Google Penalizes Traffic to Above-the-Fold Ad Heavy Sites

Google traffic is set to crash for ad heavy websites with low content above the fold as per a  new Page layout Google algorithm change. If visitors need to scroll down to find your content, you can be sure the new Google alogrithm will reduce your site traffic.

Page Layout Google Update

The earlier Google Panda update was said to significantly affect Google search engine rankings for websites with high ad to content ratio. This saw many webmasters reduce the  number of ads, remove low quality thin content and generate a high content-ad ratio. What this new Google update does is target sites where large ads dominate above the fold area, which has high visibility, needs no scrolling  and therefore has a high click rate for ads.

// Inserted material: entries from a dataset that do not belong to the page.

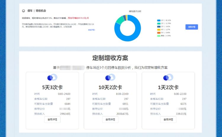Open 查看详情 for the 1天2次卡 plan

[168, 120]
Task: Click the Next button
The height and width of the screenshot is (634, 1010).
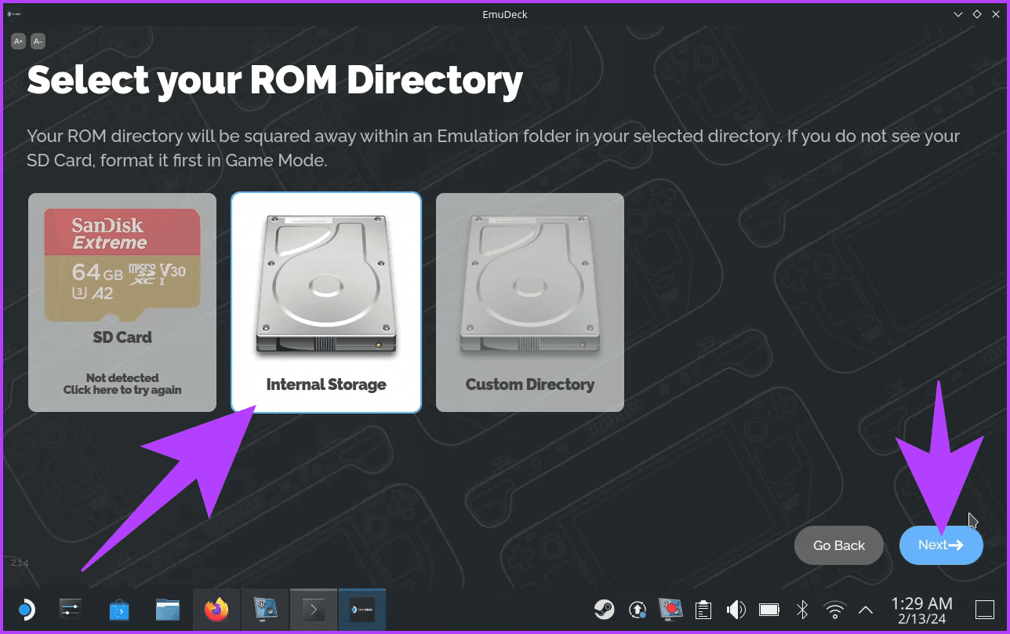Action: [940, 545]
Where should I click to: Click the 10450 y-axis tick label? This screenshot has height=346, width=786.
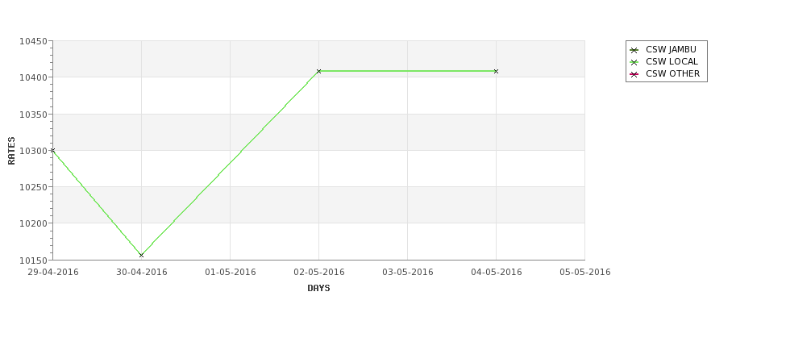pyautogui.click(x=34, y=42)
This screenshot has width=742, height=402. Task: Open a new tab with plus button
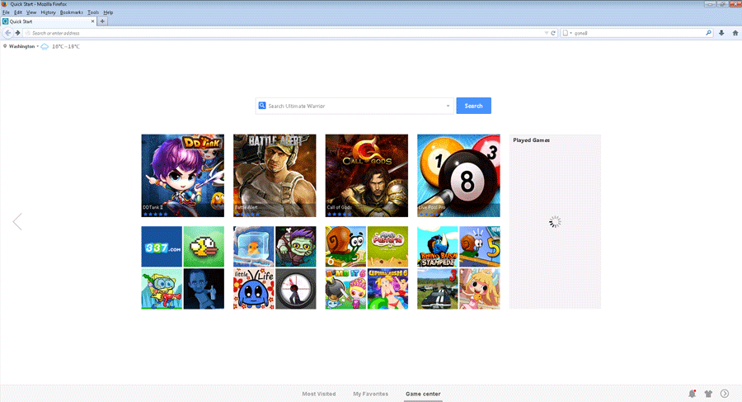[x=103, y=21]
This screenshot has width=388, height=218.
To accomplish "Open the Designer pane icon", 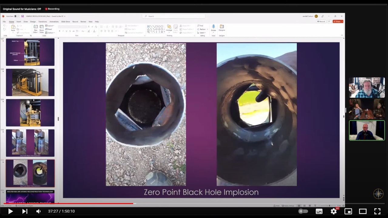I will (222, 27).
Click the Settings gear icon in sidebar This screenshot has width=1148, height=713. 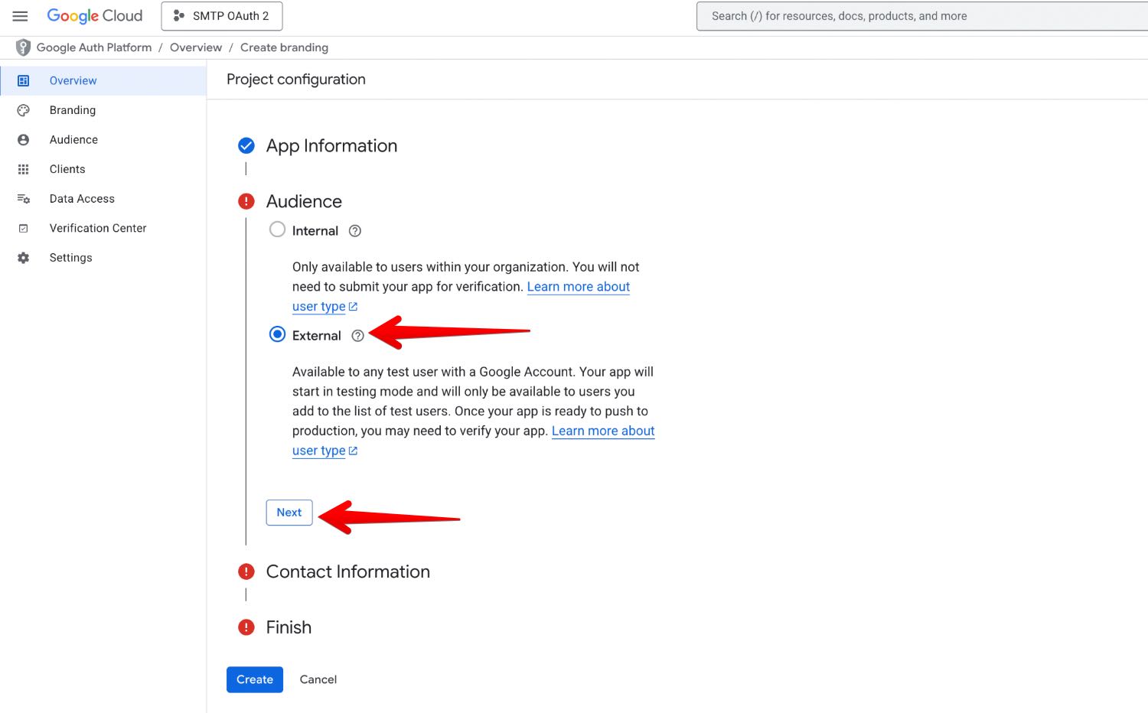(x=24, y=258)
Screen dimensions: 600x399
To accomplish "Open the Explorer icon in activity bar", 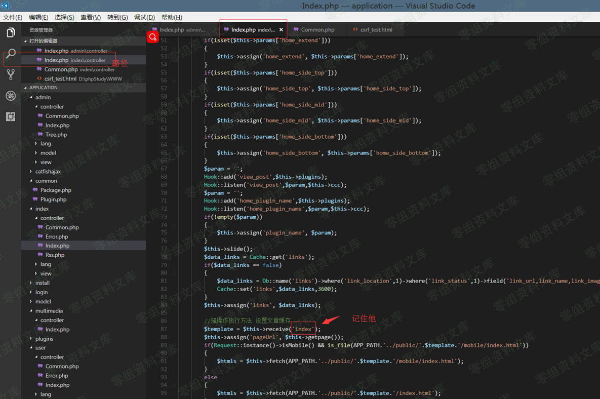I will (x=11, y=33).
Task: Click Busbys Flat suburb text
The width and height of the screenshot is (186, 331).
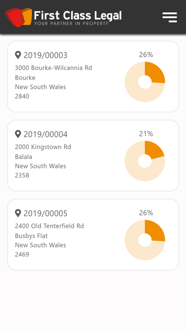Action: coord(31,236)
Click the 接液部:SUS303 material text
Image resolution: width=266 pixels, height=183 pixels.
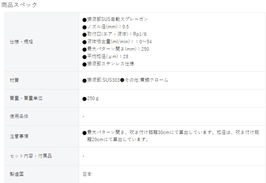[x=101, y=80]
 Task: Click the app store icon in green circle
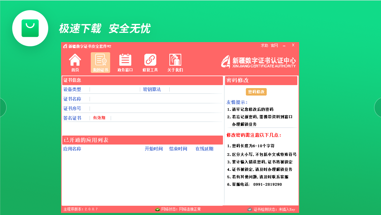pyautogui.click(x=30, y=28)
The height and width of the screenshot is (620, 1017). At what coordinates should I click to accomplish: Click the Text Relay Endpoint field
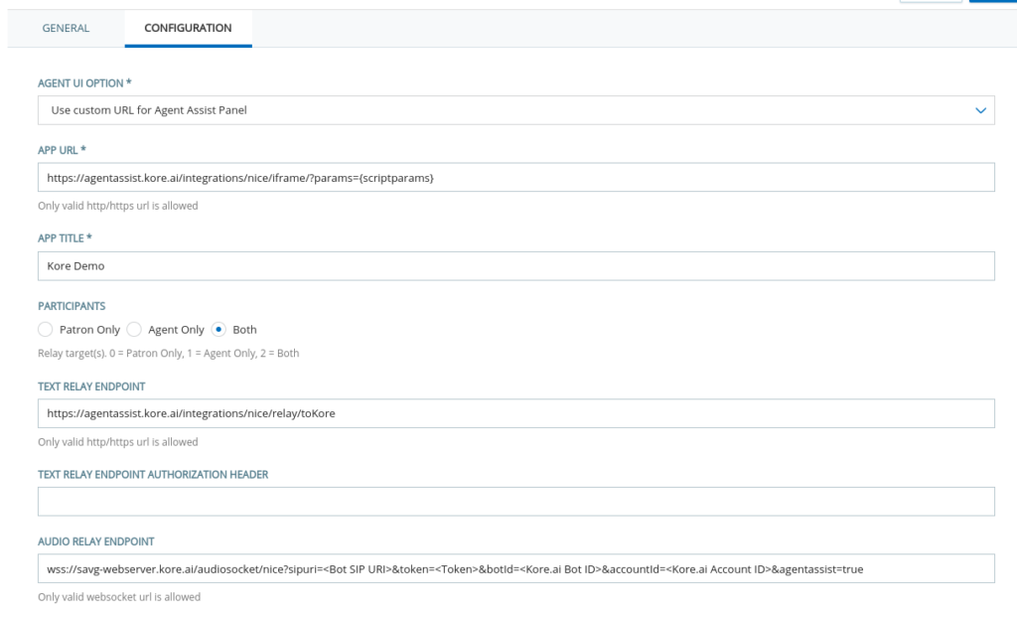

This leads to poor user experience, since users are hit with so many ads, and cannot find the content, which is pushed down by the ads. Current Google updates aim to reduce the ads above the fold so that users clicking through search results get exposed to … in Google’s own words ” lot of visible content above-the-fold ” and not just ads.

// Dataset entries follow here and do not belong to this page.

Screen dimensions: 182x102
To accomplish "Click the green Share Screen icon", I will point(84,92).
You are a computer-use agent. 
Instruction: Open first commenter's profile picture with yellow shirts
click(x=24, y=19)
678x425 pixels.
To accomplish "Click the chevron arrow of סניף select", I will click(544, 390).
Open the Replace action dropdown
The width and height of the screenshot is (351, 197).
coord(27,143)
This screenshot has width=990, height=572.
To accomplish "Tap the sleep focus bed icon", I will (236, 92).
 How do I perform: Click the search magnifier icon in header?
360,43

Since ads above the fold get higher CTR, webmasters do prefer to place ads there, and Google will not affect such sites. Only when the ads are excessive and the content is difficult to find, such sites will be affected.

Is Your Site Ad-Heavy

Google suggests you use Browser Size tool or many other tools to test your website in different screen resolutions and see how your site space is used and how ads dominate your site. I used the browser site tool and it looks like this

Google Browser tool

Interpretation – 90% contour means that 90% of people visiting Google have their browser window open to at least this size or larger. If your site is center aligned, its a good idea to resize the browser window to test the tool or you will get a wrong result. One more thing to note is that these are client area sizes, not browser window sizes (so they are without the title bar, toolbars, status bars), which means the screen area visible will actually be smaller.

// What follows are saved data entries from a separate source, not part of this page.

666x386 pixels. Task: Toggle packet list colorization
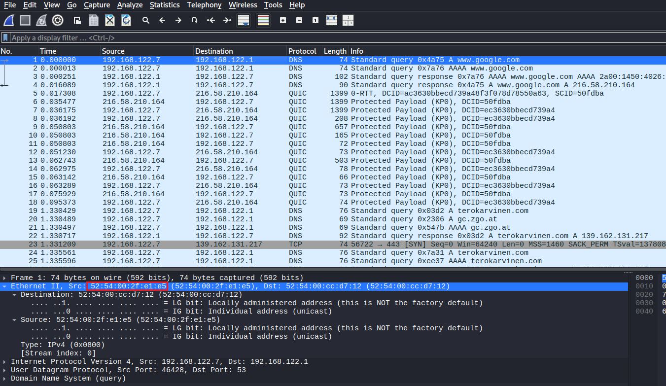click(x=263, y=20)
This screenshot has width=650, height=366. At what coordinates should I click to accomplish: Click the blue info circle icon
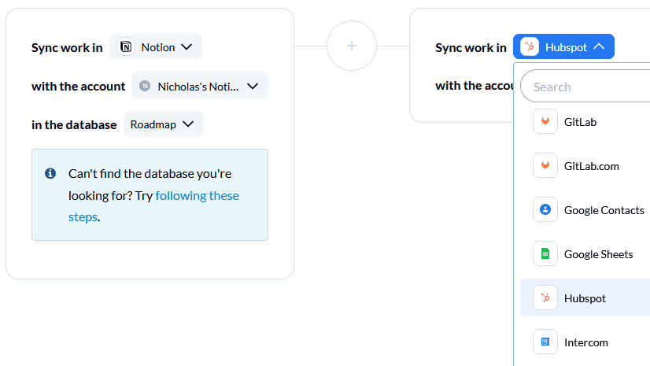50,173
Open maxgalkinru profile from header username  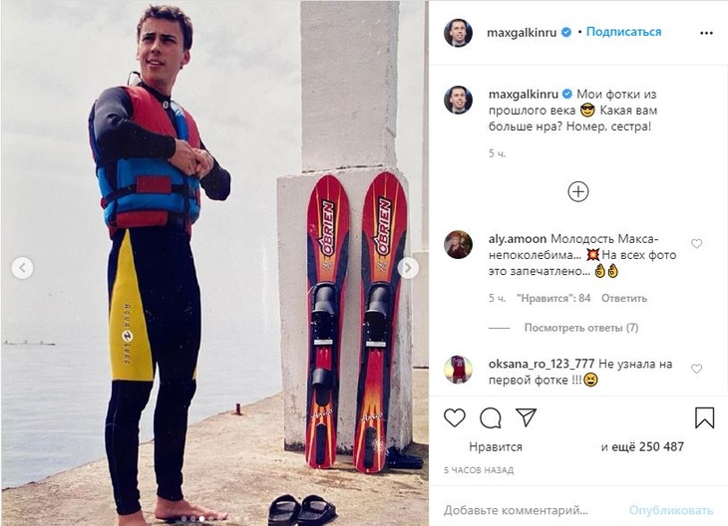(523, 32)
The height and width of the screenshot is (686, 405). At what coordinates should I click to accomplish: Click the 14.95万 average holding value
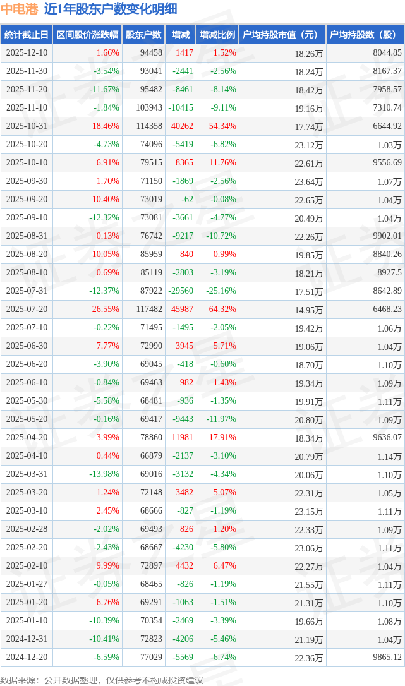pyautogui.click(x=308, y=310)
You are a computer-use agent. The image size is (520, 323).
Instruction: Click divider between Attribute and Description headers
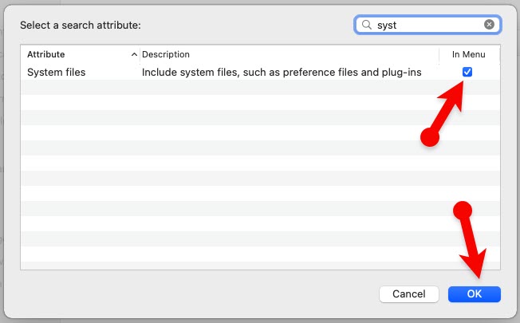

Test the tool with your site and you will realize that ads actually do occupy a large screen space which is all that is seen by a large percentage of people browsing with low screen resolutions

Is your site traffic down?

Its time to relook you ads placement and remove large ad blocks that over power your prime screen area. If your site traffic is indeed hit badly, do the site design changes and wait for Googlebot to recrawl and restore your traffic, which could take weeks… Google is watching … dont let your site get penalized.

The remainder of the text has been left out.